Brasília – O tamanho do estrago da crise provocada no governo do presidente Luiz Inácio Lula da Silva, pelo escândalo Waldomiro Diniz, pode ser dimensionada por uma frase do presidente do Senado, José Sarney (PMDB-AP): José Dirceu é o coração, o cérebro, as pernas e as mãos do governo Lula. Sem ele, o governo acaba.
No entanto, o mesmo José Sarney está preocupado. Na história da República brasileira, nenhum homem público, com tamanho poder, sobreviveu no cargo, com força e prestígio políticos abalados. Mais forte do que a vontade do presidente Luiz Inácio Lula da Silva, é agora o desafio do chefe da Casa Civil, José Dirceu, depois do escândalo com seu ex-assessor Waldomiro Diniz: continuar no governo, mesmo com o prestígio abalado.
O inflamado discurso de José Sarney, em solidariedade a Dirceu, durante jantar na casa do presidente da Câmara, João Paulo Cunha (PT-SP), no primeiro momento da crise, é um raio-x de onde está alojada a bala que fez o governo sucumbir. Para defender a permanência do ministro, Sarney disse que Dirceu é o coração, o cérebro, as pernas e as mãos do governo Lula. Elegante, mas contundente, Sarney, em bom português, disse que, sem José Dirceu, o governo acaba.
Ao governo pouco importa agora saber se foi atingido por uma bala perdida ou por um tiro certeiro, ainda que a primeira hipótese esteja na mente dos detetives palacianos que acham que foram vítimas de uma briga de gângsteres. Busca-se agora correr contra o tempo e evitar que o caso se alongue até as eleições municipais. É que o projeto político do governo, leia-se José Dirceu, passa por essa etapa para consolidar a reeleição de Lula.
José Dirceu, aparentemente, é um homem sem projeto pessoal definido. Seu projeto é Lula. Daí confundirem sempre seu poder com o presidente. Se o PT não pensasse em reeleição, José Dirceu estaria de olho no governo de São Paulo ou na vaga do Senado. Seu projeto é ficar oito anos com Lula.
Cumpri-lo já não parece tão fácil. Dirceu garante que não pretende deixar o governo por causa do escândalo Waldomiro. Em conversa com amigos, confirma que realmente chegou a pedir demissão ao presidente. “Era o mínimo que eu deveria fazer, já que sempre fui tão rigoroso na preservação da imagem do governo”, afirma ele. Os amigos do ministro estão convencidos de que ele tentará primeiro dar a volta por cima dentro do governo. Se não conseguir, vai tentar recuperar seu prestígio político no Congresso, reassumindo a cadeira de deputado federal.

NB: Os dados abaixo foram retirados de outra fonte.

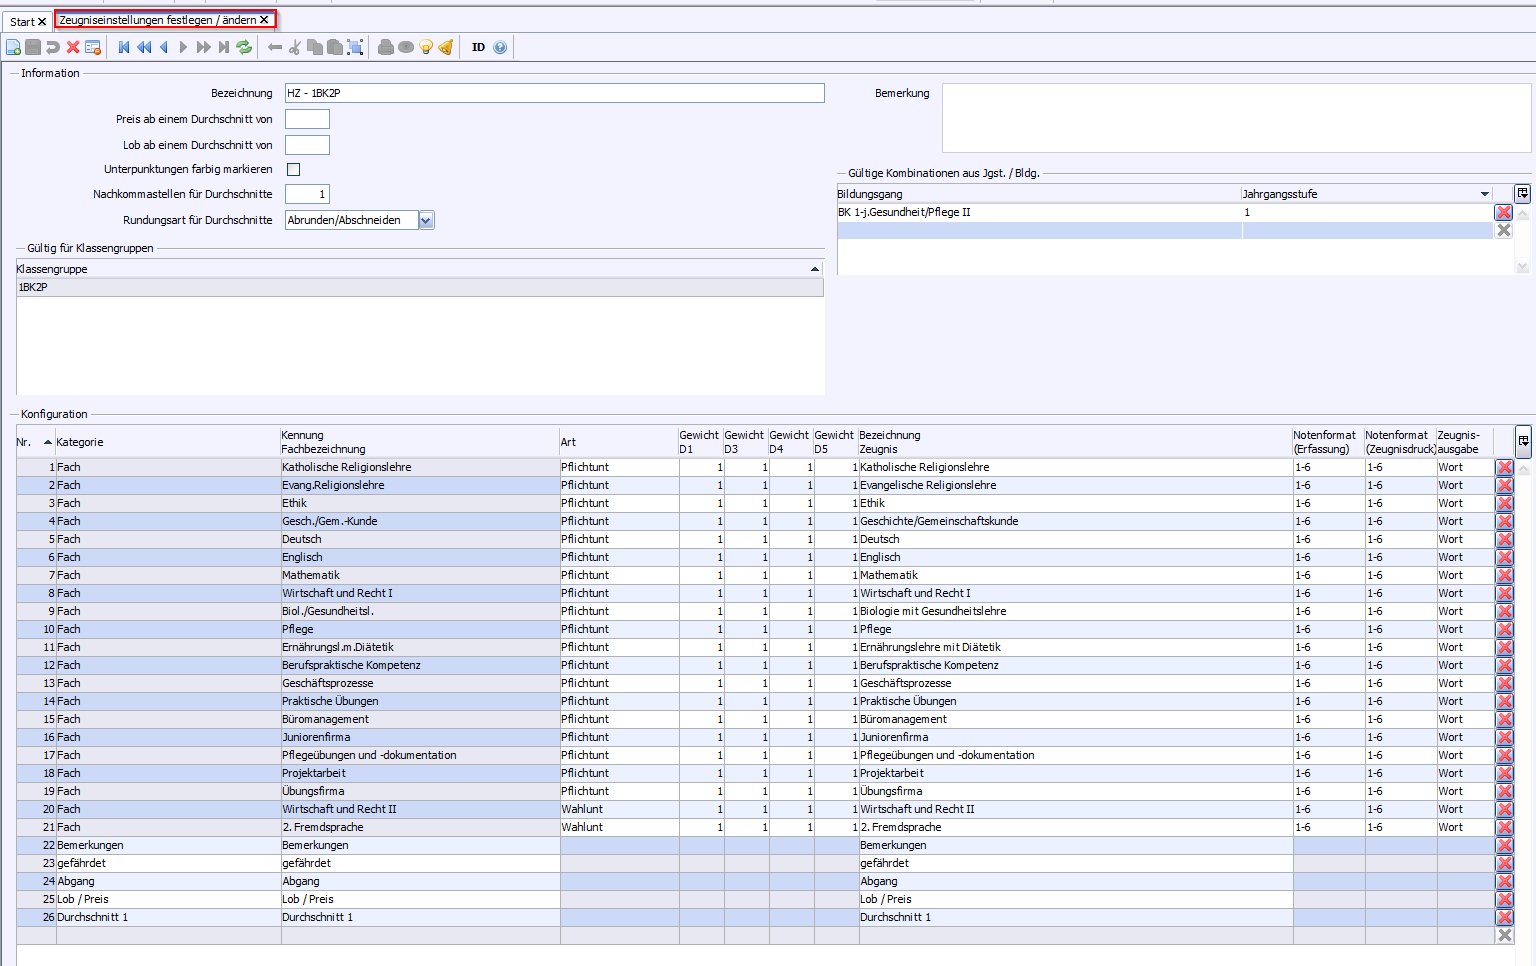Click the new record icon in toolbar
The image size is (1536, 966).
coord(13,47)
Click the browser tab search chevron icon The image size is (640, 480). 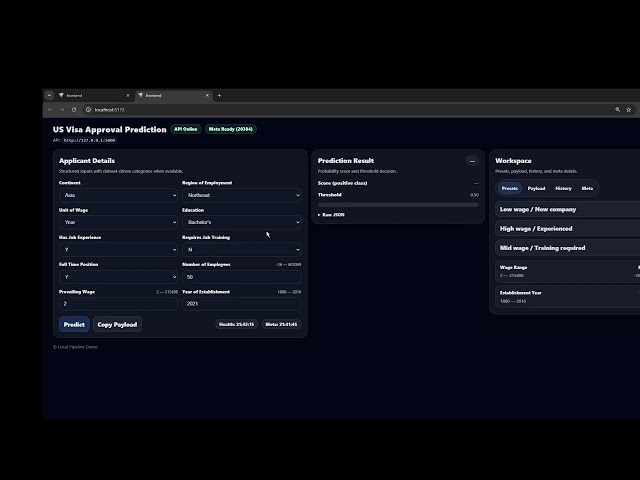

“Eu posso recomeçar pela 4.ª vez”
Brasília – No final do ano e depois da crise, José Dirceu tem revelado que pode mudar de função. E são justamente essas frases de efeito que têm estimulado as especulações sobre o seu destino político. Postas nos devidos contextos, essas frases não passam realmente de bravatas. Mas, no meio da crise, soam com mais gravidade.
“Eu já recomecei minha vida três vezes e posso recomeçar pela quarta vez. Não tenho apego a cargo nenhum. Eu só tenho um papel aqui dentro: ajudar o presidente a cumprir um objetivo que perseguimos há 12 anos: mudar o Brasil”.
José Dirceu fez essa afirmação em dezembro, para demonstrar seu desapego a cargos. Mas voltou a repeti-la logo na explosão da crise.
Na época, para reforçar esse discurso, acrescentou: “Eu sou um arrombador de porta mesmo. Se a coisa que peço não está funcionando, vou lá e faço. Eu não atropelo quem está trabalhando, só os que estão enrolando. Essa é a minha função. Daqui a pouco eu largo isto aqui, fico um ano e meio no Ministério dos Transportes e outro ano e meio no Ministério da Educação e resolvo os problemas desses dois ministérios. Mas tudo com a permissão do Lula. Ele é que decide onde sou mais útil”.
Agora, com a crise, especula-se ser esse o novo projeto do ministro. Seus amigos reconhecem que José Dirceu tem momentos alternados de depressão e entusiasmo. E com a sensibilidade aflorada. Na sexta-feira, dia 13, quando da publicação das denúncias contra Waldomiro, as homenagens recebidas no Rio, durante a festa do PT, elevaram sua auto-estima. Bastou o presidente, na mesma solenidade, não ter citado seu nome, para ele cair em depressão. Voltou rapidamente ao normal, quando Lula deu-lhe um tapinha nas costas.